Ватага худосочных ребятишек, простая жена, смущенная моим приходом, пеленки, рев, лапша без мяса… Дойчин потчует меня, а сам держится за голову, не ест, все равно стошнит.
Обещаю зайти еще и — удираю. Брожу по Лабудовацу, кого обхожу, кому кидаюсь навстречу, с кем здороваюсь, от кого отворачиваюсь. За лесопилкой попался мне Панта Куль, старая тля и неистребимый клоп, сторожит склад досок, а заодно и приворовывает, хе, что поделаешь, Данила, так вот и живем божьей милостью, а новостей никаких, разве что Марко Охальник влежку лежит, от пролежней мается, а конторщица, которую ты когда-то привез сюда и которая потом вышла замуж за судью из уезда, отравилась… Говорят, с мужем не ужилась… поди пойми этих женщин, она с судьей не ужилась, а я, выходит, уживаюсь с такой державой и с таким директором… я, так сказать, частник, а служу стражем государственного добра… хе! Расстроенный, брожу я по Лабудовацу, не пропуская ни одной лачуги, ни одного камня, стороной обхожу дом Йованки, говорят, она по десять дней не выходит, пьет в одиночестве, ходит в черном и лишь раз в месяц, когда надо на почте получить небольшую военную пенсию, появляется на людях, исхудалая, с нездоровыми отеками на лице…
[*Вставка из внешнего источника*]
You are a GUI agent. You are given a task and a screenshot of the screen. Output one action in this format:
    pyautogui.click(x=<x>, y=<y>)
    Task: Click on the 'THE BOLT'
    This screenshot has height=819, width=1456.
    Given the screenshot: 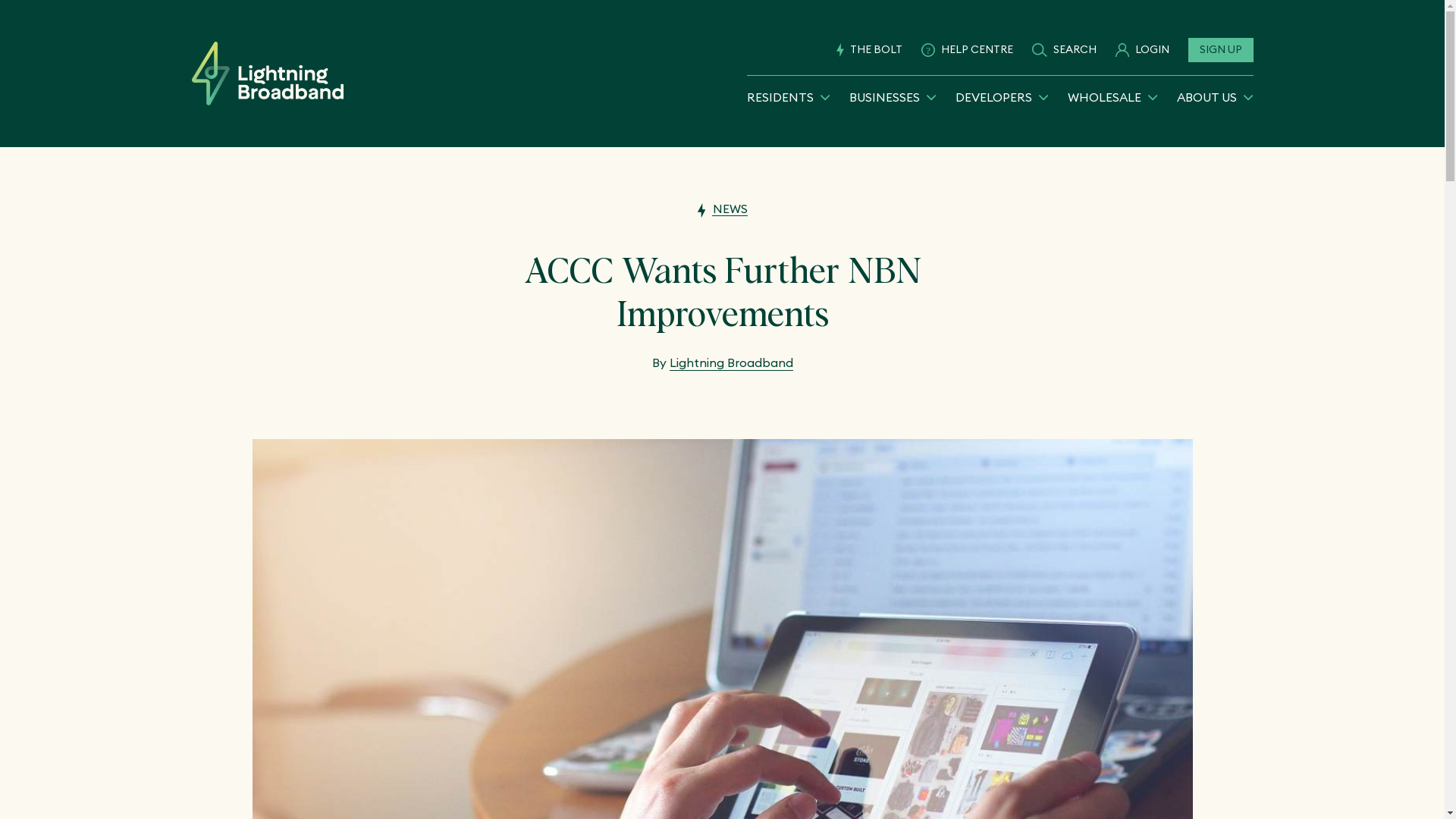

На улице еще было светло, когда в перестроенной кофейне загремела музыка. Сплошь незнакомые люди смеялись, пели, фланировали по главной улице; народ все больше праздный, здоровый и беспечный — такое чувство, будто я попал в другую страну, в город, в котором никогда не бывал и из которого удеру с первым же поездом или автобусом, так мне все здесь показалось чуждо и безразлично.
Какой прок от сознания, что я первым начал дело, так сказать, первым развел пары, что каждая улочка — артерия и моего кровотока и что почти каждый житель привезен и определен на место моей рукой, все равно, хоть на голову стань, как говорят товарищи мусульмане, в тебе сидят два человека, одного живо волнуют эти кучи камня и кирпича, быстрый топот бесшабашной молодежи и нестройный хор третьей смены начальной школы, обед и ужин каждого жителя в Лабудоваце, а второй — победитель и побежденный одновременно — бродит по нему, как неприкаянный. Потому что Дойчину тяжко, он тут один-одинешенек. Марко заживо гниет, милая маленькая конторщица… не могу поверить, о, господи! А ведь еще надо идти в кофейню, отбыть каторгу с Мичуном, только, между прочим, не забудь, ты здесь чужой, приезжий, и, как войдешь, вежливо поздоровайся: «Добрый вечер!»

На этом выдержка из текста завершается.